As I spoke, my thoughts began to pour forth. I described a friend who suffers from depression. I asked the Creator to offer him compassion, and to make me slow down and take time to support him.
Denny brought in six more hot rocks, and it became even hotter. After the second round of prayers, we took a break and crawled out, moving clockwise around the fire pit. Outside, the glaring sun made us shield our eyes. After a quick plunge into the cool lake, we re-entered the blackness.
The chief prayed for two women, one who is addicted to drugs and alcohol and the other who is single with three children. The prayers of my companions reflected the Indigenous philosophy of kindness and closeness to mother Earth.
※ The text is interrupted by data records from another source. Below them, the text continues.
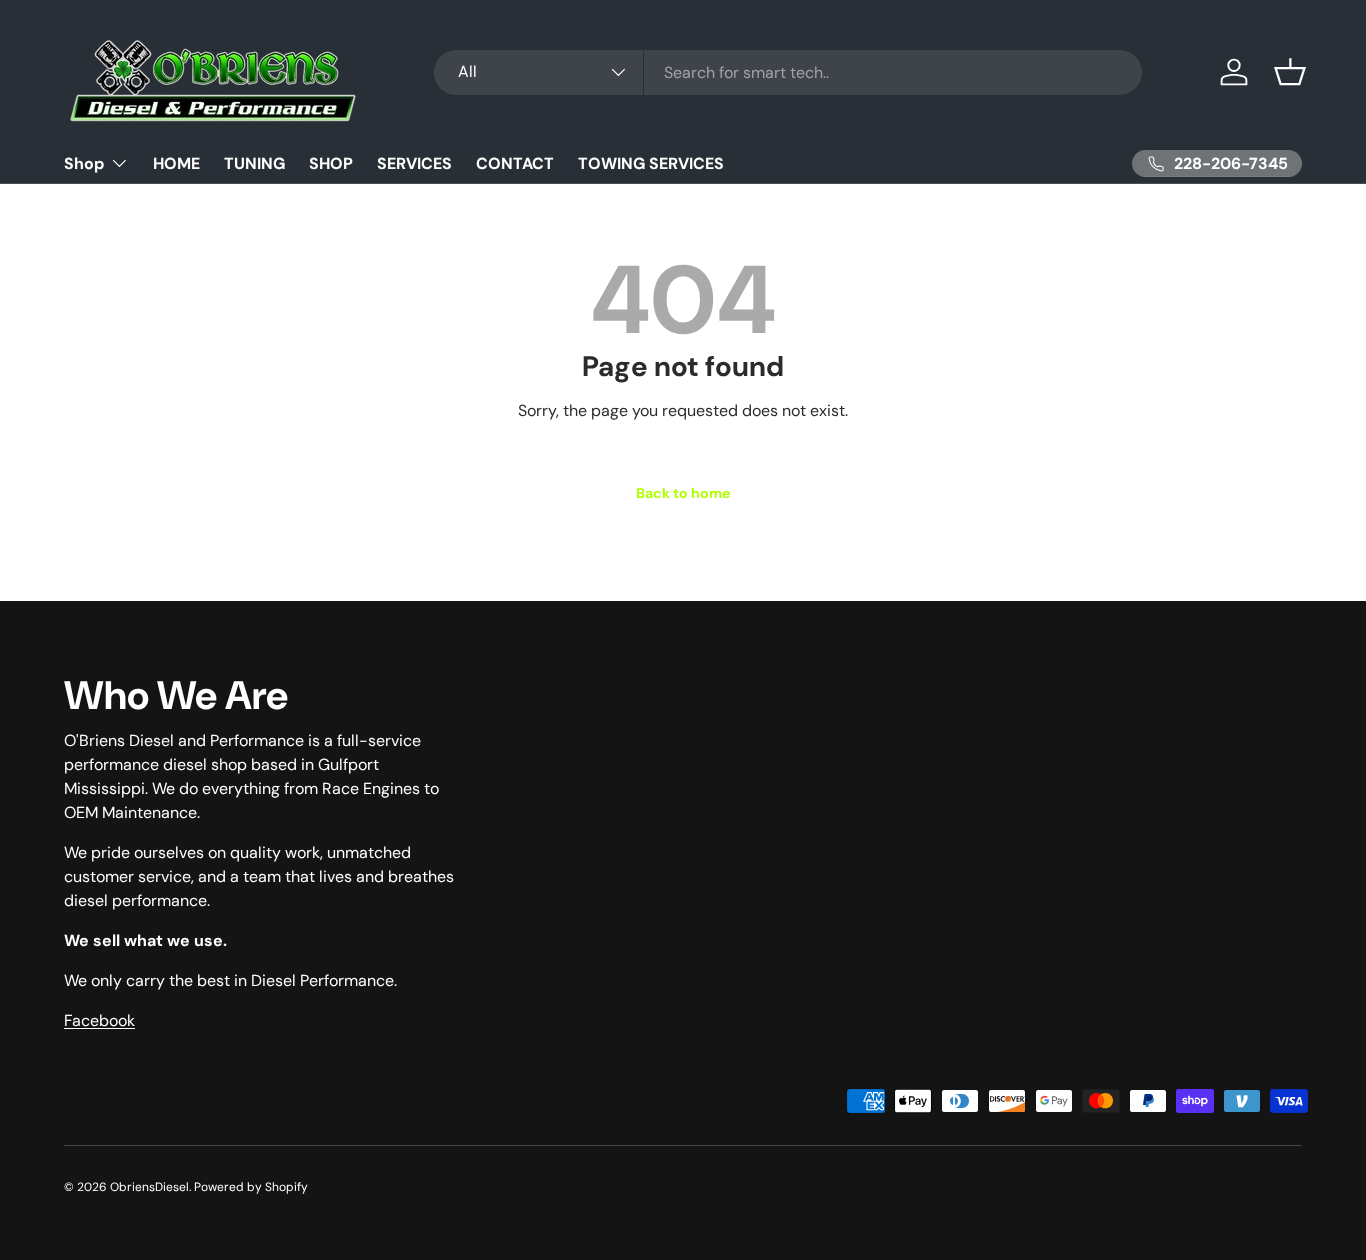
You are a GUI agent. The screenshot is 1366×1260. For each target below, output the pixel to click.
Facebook (99, 1020)
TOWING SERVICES (651, 163)
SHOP (331, 163)
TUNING (254, 163)
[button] (1290, 72)
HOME (176, 163)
It was my turn again. It was painful but I forced myself to speak of my mother who passed away at age 57 from a cancerous lung. I owe her so much and so much was left unsaid. I spoke of a lady friend who is a closet alcoholic. What demons chase her? Drums beat and echoed in the small space. Thoughts that had long gathered dust skittered around in my mind.
Sweat trickled into my eyes and down my back. Occasionally, we passed a wooden bucket of water from one to another, clumsily, like blind men. Splashing water on my head brought momentary relief. Drums pounded and echoed.
A fresh round of prayers began. I spoke of a young relative who has an anger problem that is threatening his marriage. Where does his anger come from? My companions gave thanks to social workers, friends and the police who play important roles in their community.
My invisible companions and I were from different societies, but in the darkness we were together as one. Yesterday we were strangers, but now I was sharing confidences with them that I had never discussed with anyone else. Their church has an awesome power.
The chief closed the ceremony with “All my relations.”
As we emerged, I felt cleansed and rejuvenated. I strode past the golf course without a glance. I needed to call my wife and children and tell them I loved them.